A photographic element that is in ° C.

[17] The photographic element of [16], further comprising a synthetic or natural wax in an amount effective to reduce the coefficient of kinetic friction.

 ──────────────────────────────────────────────────続 き Continued on the front page (72) Inventor Charles Eugene Romano, Jr. United States, New York 14616, Rochester, Maiden Lane 295 (72) Inventor Sandra Diane Nesbit United States, New York 14616, Rochester, McQueen Road 117 F-term (reference) 2H016 AF00 BL00 4J038 BA042 CC042 CE062 CG072 CG142 CG162 CJ032 DB002 DD002 DD051 DD121 DD181 DF052 DG322 GA06 GA13 PB02

Claims (3)

[Claims] 1. A support, one or more imaged layers derived from a silver halide emulsion, comprising a colored dye formed from the reaction product of an oxidized developing agent and a dye-forming coupler; and the following general formula: I _n -P-a _m (above formula, I is an ionic group, n is an integer of 1 to 3, P is a polyester backbone, a is 6 to 24 A water-dispersible hydrophobic polyester resin having a linear or branched fatty acid or triglyceride thereof having m carbon atoms, and m is an integer of 3 to 8).
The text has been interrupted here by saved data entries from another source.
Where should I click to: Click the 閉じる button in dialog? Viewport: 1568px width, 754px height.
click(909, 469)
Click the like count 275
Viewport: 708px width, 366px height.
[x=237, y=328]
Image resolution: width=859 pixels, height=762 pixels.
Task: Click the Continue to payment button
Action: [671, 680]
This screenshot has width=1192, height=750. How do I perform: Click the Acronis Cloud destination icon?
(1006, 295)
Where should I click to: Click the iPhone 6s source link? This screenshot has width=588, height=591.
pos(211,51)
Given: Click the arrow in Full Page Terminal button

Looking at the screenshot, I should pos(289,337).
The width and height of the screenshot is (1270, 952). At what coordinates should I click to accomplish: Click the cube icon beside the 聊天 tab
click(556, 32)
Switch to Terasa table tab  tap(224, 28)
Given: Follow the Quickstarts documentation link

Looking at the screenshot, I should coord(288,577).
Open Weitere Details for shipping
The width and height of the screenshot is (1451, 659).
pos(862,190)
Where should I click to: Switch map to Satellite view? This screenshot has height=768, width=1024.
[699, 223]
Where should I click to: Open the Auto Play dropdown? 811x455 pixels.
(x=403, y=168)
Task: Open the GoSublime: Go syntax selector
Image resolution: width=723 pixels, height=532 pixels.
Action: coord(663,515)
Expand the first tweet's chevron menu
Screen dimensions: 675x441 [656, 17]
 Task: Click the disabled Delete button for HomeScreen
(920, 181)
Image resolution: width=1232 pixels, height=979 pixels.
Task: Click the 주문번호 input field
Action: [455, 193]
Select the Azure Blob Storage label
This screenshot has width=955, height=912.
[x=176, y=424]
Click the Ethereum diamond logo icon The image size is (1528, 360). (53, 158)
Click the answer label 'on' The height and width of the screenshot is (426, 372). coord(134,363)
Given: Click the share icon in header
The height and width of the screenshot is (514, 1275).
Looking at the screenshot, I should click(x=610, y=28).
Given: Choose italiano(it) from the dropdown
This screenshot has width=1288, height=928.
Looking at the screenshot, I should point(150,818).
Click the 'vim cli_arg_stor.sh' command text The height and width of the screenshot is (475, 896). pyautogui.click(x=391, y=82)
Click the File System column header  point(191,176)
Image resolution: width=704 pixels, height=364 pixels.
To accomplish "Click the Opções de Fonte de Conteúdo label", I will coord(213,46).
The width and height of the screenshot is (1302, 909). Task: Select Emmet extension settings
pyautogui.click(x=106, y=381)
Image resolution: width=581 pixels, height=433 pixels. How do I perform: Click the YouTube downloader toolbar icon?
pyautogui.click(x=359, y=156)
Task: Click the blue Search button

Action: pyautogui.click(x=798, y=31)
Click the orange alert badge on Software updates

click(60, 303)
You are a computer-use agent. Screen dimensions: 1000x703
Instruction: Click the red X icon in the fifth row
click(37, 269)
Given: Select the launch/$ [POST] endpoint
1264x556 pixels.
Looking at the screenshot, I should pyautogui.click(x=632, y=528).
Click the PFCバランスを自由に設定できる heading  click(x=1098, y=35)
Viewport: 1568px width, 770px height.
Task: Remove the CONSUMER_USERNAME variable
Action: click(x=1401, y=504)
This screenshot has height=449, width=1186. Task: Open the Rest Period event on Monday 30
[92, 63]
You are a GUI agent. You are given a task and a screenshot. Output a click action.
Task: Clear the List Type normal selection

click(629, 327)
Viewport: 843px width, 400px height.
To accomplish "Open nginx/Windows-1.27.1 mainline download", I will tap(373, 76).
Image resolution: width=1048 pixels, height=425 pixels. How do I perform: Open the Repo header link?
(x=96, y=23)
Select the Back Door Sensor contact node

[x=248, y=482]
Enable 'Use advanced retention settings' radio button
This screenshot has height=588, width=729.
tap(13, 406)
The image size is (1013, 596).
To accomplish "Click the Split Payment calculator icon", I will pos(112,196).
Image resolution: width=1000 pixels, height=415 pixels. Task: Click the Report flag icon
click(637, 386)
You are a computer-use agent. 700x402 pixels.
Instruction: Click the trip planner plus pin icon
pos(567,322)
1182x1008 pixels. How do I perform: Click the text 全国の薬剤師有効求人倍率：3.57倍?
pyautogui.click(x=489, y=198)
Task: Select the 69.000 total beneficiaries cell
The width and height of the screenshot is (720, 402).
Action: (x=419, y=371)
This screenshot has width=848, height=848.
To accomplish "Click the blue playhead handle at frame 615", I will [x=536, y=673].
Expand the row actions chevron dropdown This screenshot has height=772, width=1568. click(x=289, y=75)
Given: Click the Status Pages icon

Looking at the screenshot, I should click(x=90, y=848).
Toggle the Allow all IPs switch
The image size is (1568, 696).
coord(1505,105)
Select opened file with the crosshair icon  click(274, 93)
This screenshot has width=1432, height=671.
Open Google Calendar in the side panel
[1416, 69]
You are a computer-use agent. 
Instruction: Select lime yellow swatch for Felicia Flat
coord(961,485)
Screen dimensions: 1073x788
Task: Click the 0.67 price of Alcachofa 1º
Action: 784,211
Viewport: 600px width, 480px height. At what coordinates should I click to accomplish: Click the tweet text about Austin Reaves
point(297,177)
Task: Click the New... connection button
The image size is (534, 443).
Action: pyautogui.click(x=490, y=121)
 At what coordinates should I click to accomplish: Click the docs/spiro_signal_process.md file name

A photographic element comprising an overcoat layer overlying the imaged layer. 2. The element of claim 1, wherein said overcoat layer comprises a blend of said water-dispersible hydrophobic polyester resin and a thermoplastic or thermosetting polymer. 3. The element of claim 2, wherein said thermoplastic or thermoset polymer comprises a polyurethane polymer or copolymer.